*What you will do*. Somewhere below is a line with "Task: Select the increase indent icon" and, later, a line with "Given: Expand the"; repeat those two lines and all the lines between them, exactly as they are.

*Material provided*.

*****

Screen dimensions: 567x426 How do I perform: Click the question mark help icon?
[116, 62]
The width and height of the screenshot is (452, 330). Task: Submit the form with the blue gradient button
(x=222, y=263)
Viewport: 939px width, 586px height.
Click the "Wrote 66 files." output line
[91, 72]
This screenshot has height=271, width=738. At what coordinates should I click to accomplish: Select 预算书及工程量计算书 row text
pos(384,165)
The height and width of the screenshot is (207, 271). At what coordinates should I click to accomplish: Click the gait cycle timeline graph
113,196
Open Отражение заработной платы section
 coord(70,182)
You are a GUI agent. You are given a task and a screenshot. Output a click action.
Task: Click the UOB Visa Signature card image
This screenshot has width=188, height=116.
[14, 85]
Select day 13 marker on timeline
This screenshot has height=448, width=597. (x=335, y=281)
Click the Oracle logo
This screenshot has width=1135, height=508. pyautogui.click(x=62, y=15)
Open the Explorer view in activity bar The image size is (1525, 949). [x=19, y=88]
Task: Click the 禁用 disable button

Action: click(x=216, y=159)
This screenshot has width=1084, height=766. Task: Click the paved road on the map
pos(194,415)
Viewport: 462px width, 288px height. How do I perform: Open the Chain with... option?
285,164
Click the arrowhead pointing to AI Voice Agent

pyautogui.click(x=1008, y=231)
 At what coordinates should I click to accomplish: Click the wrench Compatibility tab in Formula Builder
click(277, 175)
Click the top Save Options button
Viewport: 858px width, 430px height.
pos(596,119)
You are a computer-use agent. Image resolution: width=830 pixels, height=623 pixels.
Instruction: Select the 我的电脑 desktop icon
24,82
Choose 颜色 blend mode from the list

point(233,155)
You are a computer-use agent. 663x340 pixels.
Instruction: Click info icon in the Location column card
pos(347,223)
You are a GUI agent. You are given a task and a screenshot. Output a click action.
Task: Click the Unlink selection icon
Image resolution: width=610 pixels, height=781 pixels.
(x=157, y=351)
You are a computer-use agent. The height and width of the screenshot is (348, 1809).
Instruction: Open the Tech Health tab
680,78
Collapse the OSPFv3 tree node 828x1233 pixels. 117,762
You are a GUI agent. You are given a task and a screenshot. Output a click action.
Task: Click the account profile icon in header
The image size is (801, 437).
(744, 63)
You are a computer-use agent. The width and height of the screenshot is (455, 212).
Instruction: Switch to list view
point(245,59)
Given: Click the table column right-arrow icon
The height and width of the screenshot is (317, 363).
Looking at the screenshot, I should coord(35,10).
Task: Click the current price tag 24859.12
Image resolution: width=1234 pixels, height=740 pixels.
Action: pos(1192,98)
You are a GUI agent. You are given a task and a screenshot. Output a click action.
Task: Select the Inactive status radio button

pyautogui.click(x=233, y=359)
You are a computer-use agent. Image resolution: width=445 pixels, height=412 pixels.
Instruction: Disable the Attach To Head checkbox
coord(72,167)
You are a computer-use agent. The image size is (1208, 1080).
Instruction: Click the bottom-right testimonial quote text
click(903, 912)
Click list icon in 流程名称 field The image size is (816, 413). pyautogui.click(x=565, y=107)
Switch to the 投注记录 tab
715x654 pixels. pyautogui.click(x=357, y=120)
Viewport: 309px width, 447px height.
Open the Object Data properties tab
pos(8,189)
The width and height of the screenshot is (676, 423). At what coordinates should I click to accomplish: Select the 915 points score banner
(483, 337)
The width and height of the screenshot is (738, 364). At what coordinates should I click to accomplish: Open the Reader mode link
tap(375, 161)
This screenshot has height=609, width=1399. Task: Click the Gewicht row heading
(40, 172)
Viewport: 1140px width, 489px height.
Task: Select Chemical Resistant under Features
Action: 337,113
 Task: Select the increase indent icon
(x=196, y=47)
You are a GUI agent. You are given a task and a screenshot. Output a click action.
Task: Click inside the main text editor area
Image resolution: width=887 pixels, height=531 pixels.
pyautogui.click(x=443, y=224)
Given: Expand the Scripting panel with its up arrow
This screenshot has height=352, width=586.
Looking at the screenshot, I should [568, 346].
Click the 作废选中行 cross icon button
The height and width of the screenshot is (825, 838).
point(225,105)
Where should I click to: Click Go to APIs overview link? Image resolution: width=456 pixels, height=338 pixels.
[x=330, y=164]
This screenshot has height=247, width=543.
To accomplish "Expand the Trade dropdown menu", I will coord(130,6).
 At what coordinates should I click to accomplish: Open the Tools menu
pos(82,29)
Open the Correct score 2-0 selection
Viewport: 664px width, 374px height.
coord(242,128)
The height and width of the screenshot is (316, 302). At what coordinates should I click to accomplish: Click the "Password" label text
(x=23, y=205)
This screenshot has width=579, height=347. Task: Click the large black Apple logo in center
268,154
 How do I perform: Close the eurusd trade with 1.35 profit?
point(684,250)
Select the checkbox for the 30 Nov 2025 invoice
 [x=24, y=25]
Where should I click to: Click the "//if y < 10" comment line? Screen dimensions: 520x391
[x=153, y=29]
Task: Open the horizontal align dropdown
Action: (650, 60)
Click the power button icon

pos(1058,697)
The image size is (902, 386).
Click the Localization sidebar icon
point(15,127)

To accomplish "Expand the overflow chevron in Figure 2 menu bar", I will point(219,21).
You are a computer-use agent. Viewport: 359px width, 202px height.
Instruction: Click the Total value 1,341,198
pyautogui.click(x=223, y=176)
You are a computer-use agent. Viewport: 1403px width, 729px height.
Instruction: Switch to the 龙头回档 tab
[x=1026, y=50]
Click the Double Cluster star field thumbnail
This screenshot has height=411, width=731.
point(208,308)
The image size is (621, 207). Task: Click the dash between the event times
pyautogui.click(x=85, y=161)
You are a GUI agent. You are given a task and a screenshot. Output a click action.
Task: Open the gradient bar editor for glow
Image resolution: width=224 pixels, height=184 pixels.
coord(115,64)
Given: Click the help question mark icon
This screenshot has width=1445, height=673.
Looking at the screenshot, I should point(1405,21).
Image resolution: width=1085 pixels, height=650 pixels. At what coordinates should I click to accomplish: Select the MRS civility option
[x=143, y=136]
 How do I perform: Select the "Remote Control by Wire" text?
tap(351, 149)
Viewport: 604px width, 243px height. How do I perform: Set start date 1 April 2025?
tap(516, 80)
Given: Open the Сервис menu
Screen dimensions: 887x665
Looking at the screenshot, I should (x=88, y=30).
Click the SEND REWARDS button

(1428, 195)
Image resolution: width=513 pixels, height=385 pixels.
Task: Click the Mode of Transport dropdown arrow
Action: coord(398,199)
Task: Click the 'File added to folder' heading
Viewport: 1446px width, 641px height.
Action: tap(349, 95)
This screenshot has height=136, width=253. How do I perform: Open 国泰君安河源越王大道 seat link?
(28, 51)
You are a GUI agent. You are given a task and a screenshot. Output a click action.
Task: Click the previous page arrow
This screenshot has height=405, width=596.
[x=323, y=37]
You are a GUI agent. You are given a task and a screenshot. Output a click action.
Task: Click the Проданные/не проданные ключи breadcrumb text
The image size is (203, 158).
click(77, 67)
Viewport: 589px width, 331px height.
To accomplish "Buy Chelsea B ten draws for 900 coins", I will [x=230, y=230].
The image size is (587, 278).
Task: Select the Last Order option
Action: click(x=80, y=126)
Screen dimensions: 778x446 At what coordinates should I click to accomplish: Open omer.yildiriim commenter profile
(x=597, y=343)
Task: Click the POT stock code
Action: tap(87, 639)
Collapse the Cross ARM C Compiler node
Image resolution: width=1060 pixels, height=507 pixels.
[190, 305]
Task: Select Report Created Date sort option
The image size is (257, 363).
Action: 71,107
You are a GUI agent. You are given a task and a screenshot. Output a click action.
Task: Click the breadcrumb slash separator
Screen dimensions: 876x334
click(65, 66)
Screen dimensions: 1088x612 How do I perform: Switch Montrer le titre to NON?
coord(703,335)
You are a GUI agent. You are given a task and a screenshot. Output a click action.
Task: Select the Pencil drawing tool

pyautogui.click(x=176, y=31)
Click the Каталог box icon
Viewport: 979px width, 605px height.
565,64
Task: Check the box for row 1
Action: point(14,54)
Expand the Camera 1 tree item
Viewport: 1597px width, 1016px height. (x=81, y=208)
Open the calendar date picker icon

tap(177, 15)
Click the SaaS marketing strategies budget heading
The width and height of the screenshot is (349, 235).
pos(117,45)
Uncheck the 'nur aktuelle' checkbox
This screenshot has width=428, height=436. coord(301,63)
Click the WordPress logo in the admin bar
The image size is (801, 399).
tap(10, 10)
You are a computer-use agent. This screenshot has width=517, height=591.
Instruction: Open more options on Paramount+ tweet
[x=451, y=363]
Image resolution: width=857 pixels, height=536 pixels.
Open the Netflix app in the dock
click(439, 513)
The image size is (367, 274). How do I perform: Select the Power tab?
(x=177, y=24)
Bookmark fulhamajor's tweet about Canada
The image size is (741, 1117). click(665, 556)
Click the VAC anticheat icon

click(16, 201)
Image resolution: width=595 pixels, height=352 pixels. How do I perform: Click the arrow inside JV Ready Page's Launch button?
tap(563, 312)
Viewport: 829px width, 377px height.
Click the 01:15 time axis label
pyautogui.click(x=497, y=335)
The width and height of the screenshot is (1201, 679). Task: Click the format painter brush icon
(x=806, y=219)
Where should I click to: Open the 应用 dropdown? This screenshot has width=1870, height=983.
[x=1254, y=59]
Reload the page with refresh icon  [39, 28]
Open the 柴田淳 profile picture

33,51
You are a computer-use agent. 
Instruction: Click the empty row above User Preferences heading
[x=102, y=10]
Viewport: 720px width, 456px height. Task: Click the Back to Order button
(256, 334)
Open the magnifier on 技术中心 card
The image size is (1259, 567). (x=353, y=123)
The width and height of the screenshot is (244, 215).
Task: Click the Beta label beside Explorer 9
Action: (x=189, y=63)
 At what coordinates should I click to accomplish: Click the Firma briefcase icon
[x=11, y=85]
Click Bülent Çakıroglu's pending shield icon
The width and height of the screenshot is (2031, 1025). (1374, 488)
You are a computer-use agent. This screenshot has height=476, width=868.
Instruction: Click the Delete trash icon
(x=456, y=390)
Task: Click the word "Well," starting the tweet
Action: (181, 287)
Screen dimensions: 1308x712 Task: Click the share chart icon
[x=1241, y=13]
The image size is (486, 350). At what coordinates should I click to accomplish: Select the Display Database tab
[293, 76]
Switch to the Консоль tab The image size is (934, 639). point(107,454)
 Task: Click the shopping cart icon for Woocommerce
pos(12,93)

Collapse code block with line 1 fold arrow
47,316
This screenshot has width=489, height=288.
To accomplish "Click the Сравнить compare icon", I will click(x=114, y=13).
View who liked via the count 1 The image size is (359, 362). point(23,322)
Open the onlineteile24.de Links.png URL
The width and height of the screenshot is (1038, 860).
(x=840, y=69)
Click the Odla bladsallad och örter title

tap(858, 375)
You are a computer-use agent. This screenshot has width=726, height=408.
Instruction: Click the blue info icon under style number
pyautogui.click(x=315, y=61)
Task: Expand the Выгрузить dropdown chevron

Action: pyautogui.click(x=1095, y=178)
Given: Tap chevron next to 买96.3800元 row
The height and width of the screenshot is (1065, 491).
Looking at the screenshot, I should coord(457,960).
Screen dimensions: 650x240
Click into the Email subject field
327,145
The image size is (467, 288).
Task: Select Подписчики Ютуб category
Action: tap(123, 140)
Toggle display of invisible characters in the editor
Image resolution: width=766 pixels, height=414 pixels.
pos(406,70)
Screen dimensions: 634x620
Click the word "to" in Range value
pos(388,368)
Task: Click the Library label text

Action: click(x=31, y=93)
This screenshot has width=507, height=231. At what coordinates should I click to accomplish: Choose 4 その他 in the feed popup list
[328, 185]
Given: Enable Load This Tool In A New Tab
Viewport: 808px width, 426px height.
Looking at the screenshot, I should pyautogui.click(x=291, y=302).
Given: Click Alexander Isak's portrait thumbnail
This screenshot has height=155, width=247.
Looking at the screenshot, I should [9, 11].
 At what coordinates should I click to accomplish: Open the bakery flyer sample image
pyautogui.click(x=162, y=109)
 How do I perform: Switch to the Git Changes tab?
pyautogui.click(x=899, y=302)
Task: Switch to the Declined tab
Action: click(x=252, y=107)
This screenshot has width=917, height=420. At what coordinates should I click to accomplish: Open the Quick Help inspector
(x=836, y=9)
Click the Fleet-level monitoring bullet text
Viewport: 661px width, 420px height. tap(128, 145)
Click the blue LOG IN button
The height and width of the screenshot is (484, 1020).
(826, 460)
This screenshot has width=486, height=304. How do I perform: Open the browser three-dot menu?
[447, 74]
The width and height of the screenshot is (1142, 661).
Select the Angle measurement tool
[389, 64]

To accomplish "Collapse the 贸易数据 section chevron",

*****

*Written response*.
 Task: Select the increase indent icon
(x=196, y=47)
You are a GUI agent. You are given a task and a screenshot. Output a click action.
Task: Click inside the main text editor area
Image resolution: width=887 pixels, height=531 pixels.
pyautogui.click(x=443, y=224)
Given: Expand the Scripting panel with its up arrow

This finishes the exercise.